A bacterial two-hybrid (BACTH) system (Euromedex) was used to identify potential protein-protein interactions between different MccPDI proteins (5) and the OmpF ligand from susceptible bacteria (8). Fusion proteins were first constructed for McpI, McpMΔ36 (mature McpM), or OmpF with either the T18 or T25 subunit of adenylate cyclase from Bordetella pertussis (29). According to standard molecular cloning techniques, primers (Table 3) and DNA templates (mcpI, mcpMΔ36, and ompF) were used to prepare PCR products for cloning. Restriction digestion and ligation (T4 ligate; New England Biolabs) were performed to insert PCR amplicons into plasmids pUT18 and pKNT25 (N-terminal T18/T25 adenylate cyclase subunits) or into pUT18C and pKT25 (C-terminal T18/T25). T18 and T25 vector constructs were individually transformed into E. coli XL1-Blue (Agilent) for plasmid propagation, and vector constructs were confirmed by Sanger sequencing (Eurofins Genomics). Plasmid vectors were cotransformed (e.g., a T18 and a T25 construct) into E. coli strain DHM1 (Table 1). The transformed bacteria were inoculated into LB broth with appropriate antibiotics at 30°C for 1 h with aeration before being plated onto LB agar that contained appropriate antibiotics, 50 mM 5-bromo-4-chloro-3-indolyl-d-galactopyranoside (X-gal) (Fisher Scientific), and 0.5 mM IPTG (Fisher Scientific) for blue and white screening. Plates were incubated for 1 to 4 days at 30°C in a stationary incubator.
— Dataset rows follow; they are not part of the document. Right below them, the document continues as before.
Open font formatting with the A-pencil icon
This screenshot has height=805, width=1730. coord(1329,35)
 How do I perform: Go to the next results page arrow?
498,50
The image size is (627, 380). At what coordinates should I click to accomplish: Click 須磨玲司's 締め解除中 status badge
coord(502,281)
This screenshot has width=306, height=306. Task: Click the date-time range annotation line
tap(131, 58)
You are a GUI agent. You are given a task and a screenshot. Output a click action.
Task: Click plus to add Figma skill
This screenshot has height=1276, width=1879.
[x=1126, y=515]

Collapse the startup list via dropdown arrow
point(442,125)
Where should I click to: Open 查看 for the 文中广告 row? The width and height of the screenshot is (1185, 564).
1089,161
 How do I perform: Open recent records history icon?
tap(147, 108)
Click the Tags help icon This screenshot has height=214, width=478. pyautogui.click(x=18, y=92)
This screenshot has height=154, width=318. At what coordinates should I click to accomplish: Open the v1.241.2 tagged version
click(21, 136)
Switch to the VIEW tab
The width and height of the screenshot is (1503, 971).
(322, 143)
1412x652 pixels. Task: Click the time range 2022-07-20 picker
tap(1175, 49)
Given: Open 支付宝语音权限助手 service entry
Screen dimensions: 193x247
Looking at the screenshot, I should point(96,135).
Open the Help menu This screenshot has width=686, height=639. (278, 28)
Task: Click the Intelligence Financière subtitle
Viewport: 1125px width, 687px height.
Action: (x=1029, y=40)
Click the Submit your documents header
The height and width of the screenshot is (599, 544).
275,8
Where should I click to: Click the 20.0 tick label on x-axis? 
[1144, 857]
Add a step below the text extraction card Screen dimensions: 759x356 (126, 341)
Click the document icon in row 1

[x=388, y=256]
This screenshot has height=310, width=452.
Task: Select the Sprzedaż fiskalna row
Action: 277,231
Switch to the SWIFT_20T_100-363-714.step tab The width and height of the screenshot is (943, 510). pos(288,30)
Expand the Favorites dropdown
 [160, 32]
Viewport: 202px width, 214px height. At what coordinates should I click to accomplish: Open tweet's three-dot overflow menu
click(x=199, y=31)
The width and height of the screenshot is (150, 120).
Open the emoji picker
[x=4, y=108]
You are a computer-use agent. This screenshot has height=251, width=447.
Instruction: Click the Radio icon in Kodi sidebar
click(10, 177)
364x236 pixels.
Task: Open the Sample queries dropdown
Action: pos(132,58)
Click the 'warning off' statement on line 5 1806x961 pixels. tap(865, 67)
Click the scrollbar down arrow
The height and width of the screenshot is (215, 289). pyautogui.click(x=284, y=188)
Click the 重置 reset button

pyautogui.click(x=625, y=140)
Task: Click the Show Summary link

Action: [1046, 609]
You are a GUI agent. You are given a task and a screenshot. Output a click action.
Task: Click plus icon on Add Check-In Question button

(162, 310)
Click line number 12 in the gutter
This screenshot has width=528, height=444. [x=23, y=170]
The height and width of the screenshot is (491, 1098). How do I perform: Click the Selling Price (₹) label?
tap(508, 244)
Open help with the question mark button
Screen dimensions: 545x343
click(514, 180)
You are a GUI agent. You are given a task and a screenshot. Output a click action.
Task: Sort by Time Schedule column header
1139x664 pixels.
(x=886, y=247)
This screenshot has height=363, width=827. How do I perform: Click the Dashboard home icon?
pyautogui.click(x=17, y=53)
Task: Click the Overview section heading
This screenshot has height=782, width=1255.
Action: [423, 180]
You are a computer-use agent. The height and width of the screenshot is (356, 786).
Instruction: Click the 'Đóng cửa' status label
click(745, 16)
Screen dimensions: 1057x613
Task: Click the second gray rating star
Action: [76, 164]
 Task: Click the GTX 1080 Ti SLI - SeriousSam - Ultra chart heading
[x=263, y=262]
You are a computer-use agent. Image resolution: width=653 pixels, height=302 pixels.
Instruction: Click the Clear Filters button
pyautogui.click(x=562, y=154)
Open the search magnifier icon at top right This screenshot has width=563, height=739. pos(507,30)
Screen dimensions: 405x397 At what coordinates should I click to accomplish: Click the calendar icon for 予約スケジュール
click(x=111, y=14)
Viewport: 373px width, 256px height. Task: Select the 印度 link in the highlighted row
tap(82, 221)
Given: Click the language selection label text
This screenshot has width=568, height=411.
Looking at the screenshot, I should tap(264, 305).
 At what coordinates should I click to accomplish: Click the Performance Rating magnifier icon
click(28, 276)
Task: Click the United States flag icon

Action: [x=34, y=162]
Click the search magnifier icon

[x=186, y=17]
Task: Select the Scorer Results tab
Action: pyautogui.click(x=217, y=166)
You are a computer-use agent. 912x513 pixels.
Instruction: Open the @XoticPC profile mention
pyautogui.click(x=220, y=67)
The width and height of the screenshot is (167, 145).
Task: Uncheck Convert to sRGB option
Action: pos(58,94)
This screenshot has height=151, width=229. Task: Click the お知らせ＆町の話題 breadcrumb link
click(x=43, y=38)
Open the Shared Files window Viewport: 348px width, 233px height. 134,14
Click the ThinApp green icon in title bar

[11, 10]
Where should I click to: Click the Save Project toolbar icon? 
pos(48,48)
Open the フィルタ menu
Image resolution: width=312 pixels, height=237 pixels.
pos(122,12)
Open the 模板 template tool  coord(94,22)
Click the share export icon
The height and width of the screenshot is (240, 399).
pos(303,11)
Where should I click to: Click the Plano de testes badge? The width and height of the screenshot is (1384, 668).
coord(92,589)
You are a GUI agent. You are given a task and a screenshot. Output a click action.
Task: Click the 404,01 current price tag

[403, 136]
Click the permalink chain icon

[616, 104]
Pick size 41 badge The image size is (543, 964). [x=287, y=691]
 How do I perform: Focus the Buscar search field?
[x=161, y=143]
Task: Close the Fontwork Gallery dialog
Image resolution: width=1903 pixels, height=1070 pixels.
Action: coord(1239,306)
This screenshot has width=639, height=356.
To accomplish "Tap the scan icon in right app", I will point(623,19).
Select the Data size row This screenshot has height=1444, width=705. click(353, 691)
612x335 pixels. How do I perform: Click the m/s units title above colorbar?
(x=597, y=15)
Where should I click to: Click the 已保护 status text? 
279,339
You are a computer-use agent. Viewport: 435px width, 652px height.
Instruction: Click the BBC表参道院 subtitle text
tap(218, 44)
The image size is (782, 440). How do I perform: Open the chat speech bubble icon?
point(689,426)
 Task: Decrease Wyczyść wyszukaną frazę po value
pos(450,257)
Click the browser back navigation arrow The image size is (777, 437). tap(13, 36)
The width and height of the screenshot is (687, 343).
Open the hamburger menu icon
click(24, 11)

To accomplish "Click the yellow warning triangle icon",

Beta-galactosidase assays.

We used a beta-galactosidase assay described previously by Karimova et al. (30) to verify potential protein-protein interactions that were identified from the bacterial two-hybrid assay. Briefly, a freshly grown colony was inoculated into 5 ml LB broth with 0.5 mM IPTG and incubated overnight on a shaker table at 37°C with appropriate antibiotics. The inoculant grown overnight (1 ml) was added to 5 ml M63 medium [15.1 mM (NH₄)₂SO₄, 100.0 mM KH₂PO₄, 1.8 μM FeSO₄·7H₂O, 3.0 μM vitamin B₁ (pH 7.0) with KOH, and 0.4% (wt/vol) maltose], and the resulting OD₆₀₀ was recorded. The diluted culture (1 ml) was transferred into a new glass 5-ml tube, to which toluene (30 μl) and 30 μl of 0.1% (wt/vol) SDS were added to permeabilize the bacteria, and this mixture was incubated for 30 min at 37°C with vigorous agitation. PM2 assay buffer (0.5 ml) (70 mM Na₂HPO₄·12H₂O, 30 mM NaH₂PO₄·H₂O, 1 mM MgSO₄, 0.2 mM MnSO₄ at pH 7.0, and 100 mM βME) was added, and the solution was incubated at 28°C for 5 min before the addition of 0.25 ml o-nitrophenol-β-d-galactopyranoside (ONPG). An aliquot of this mixture (100 μl) was transferred to a single well of a 96-well microplate and incubated at 30°C until visible yellow color developed. The reaction was terminated with the addition of 50 μl stop solution (1 M Na₂CO₃). Data were recorded with a microplate reader at an OD₄₂₀ (SpectraMax; Molecular Devices, LLC). The enzymatic activity, A (in units per milliliter), was calculated according to the following equation: A = 200 × [(OD₄₂₀ − OD₄₂₀ control tube)/total incubation time in minutes] × dilution factor. A level of β-galactosidase activity at least 5-fold higher than that measured for a negative control, DHM1(pKT25/pUT18C) cells, was considered positive for a protein-protein interaction (30).

Statistical analysis.

Where appropriate, experimental results were compared by using one-way analysis of variance (ANOVA) with Dunnett’s one-way multiple-pairwise-comparison test (SigmaPlot version 12.5; Systat Software, Inc., San Jose, CA).

Accession number(s).

Newly determined sequence data for ompF (strain AR0349) were deposited in GenBank under accession number MH665273.